Deane cited overall development as a positive sign in the district, especially tourism, which has been boosted due to a conscious effort made by political figures in enhancing investments. She remains hopeful that the region, with its significantly lower costs in terms of property and living as compared to Boston, will become an appealing location for future inhabitants and businesses.

She voiced her optimism for Orange, acknowledging the town’s potential and the proactive residents working towards improvement.

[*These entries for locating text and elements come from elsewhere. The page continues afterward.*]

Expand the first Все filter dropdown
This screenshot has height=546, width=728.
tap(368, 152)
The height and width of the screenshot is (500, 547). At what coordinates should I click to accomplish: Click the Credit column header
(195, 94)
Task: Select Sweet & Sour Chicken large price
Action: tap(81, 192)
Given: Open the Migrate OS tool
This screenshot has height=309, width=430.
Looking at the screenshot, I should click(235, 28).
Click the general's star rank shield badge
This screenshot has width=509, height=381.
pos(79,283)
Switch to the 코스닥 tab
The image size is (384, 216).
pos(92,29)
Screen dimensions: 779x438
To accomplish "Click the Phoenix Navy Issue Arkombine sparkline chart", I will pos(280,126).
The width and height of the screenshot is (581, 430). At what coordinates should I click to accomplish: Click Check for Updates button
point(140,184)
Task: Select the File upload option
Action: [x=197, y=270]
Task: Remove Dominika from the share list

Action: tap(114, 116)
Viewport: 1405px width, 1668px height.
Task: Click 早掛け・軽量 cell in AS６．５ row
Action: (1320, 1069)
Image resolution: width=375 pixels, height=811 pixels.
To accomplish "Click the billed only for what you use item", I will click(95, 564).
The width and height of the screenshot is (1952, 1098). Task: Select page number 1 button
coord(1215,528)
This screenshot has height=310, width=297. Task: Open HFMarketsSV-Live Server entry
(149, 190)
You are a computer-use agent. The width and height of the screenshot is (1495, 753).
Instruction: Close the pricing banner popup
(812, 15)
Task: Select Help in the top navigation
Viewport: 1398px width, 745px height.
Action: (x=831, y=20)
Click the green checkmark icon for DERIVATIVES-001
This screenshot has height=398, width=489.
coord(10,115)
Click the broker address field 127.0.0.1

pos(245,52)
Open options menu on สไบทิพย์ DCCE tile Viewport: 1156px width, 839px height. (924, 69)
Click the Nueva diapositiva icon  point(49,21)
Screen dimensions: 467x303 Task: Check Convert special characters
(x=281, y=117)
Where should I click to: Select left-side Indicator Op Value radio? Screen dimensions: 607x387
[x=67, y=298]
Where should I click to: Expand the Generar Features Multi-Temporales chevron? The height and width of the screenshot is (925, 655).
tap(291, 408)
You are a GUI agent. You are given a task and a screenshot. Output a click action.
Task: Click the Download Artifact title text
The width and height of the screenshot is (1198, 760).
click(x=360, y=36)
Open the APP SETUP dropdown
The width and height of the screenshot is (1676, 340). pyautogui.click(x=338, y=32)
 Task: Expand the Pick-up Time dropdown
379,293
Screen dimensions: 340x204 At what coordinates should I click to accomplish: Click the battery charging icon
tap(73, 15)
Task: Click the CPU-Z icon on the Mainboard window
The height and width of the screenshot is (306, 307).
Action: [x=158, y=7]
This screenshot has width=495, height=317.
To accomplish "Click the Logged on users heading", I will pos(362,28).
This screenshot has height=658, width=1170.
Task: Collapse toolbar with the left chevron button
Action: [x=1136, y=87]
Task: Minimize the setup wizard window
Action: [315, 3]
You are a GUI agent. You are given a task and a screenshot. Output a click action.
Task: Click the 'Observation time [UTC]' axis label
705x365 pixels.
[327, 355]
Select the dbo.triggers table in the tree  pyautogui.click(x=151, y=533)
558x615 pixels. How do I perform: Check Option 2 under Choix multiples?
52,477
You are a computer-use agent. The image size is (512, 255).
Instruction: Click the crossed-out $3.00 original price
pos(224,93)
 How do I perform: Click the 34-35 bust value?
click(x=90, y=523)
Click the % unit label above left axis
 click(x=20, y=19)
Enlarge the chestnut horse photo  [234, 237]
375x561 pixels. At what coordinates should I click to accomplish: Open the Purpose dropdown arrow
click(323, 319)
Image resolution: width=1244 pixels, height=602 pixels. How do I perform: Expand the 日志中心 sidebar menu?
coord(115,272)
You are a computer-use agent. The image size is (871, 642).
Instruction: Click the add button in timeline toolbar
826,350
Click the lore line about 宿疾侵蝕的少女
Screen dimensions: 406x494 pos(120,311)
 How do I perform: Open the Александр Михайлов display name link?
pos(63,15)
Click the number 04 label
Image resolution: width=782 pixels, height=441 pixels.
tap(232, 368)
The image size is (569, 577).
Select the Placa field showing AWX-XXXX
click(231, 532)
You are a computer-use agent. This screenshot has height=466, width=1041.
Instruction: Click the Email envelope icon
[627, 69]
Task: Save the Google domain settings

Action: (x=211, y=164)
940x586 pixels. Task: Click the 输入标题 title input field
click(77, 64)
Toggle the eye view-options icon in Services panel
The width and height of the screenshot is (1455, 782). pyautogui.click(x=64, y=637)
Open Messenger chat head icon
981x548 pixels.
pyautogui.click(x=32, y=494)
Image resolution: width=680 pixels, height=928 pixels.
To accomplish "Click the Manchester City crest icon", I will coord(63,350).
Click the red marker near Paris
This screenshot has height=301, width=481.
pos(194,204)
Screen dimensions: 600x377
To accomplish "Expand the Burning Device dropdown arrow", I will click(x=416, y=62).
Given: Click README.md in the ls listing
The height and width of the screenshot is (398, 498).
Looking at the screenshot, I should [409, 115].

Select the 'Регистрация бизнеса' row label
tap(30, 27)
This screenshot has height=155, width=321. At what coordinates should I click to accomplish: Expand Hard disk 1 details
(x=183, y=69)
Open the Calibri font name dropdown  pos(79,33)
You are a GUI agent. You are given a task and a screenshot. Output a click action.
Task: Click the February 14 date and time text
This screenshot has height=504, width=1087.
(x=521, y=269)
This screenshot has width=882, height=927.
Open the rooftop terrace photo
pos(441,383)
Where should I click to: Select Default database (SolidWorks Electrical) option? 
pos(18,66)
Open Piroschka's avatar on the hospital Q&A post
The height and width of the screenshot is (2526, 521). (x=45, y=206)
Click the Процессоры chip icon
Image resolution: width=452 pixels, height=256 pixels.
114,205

However, Orange heavily depends on revenues from domestic property taxes, with the [average tax for a single-family home being around $4,500 in 2024](https://www.mass.gov/info-details/massachusetts-average-single-family-tax#fy2024-), as declared by the Department of Revenue. The town’s income per head is approximately $23,000, lower than areas like Lowell, Brockton, Worcester, and Everett.

Residents of Orange have previously shown hesitance towards tax increases authorized by Proposition 2½, designed to allow a maximum of 2.5% addition to the total property taxes collected. So far, no official proposition for tax augmentation has been enacted. That said, persons like Jason Sullivan-Flynn, director of Orange’s library, are of the belief that such a move would be beneficial for maintaining town services.

However, proposed budget cuts have faced backlash from residents, who urge town authorities to be more upfront regarding details of the financial crisis. Tyler Hauth, a bookstore owner in Orange, expressed a need for transparency from officials, particularly about the details of the fraud.

Mr Fortier, town administrator, continues to deal with the reverberations of the fraud scandal during his term, and implores residents to place faith in the authorities as they look into the matter further. He stressed the importance of unity among inhabitants and reliance on law enforcement to carry out the investigation thoroughly.

**## Frequently Asked Questions**
**### What is Proposition 2½?**
Proposition 2½ is a Massachusetts legislation that allows voters to authorize increases up to 2.5% on the total property taxes collected by the town.

**### Why are some residents pushing for a tax increase?**
Some residents, like Orange library director Jason Sullivan-Flynn, believe that a tax increase would generate the necessary funding to maintain services within the town.

**### Why are local residents urging for more transparency?**
Certain residents feel the town authorities have not provided enough specifics about the financial crisis and how the fraud was conducted. They believe that more transparency would increase trust in leadership and enhance community unity.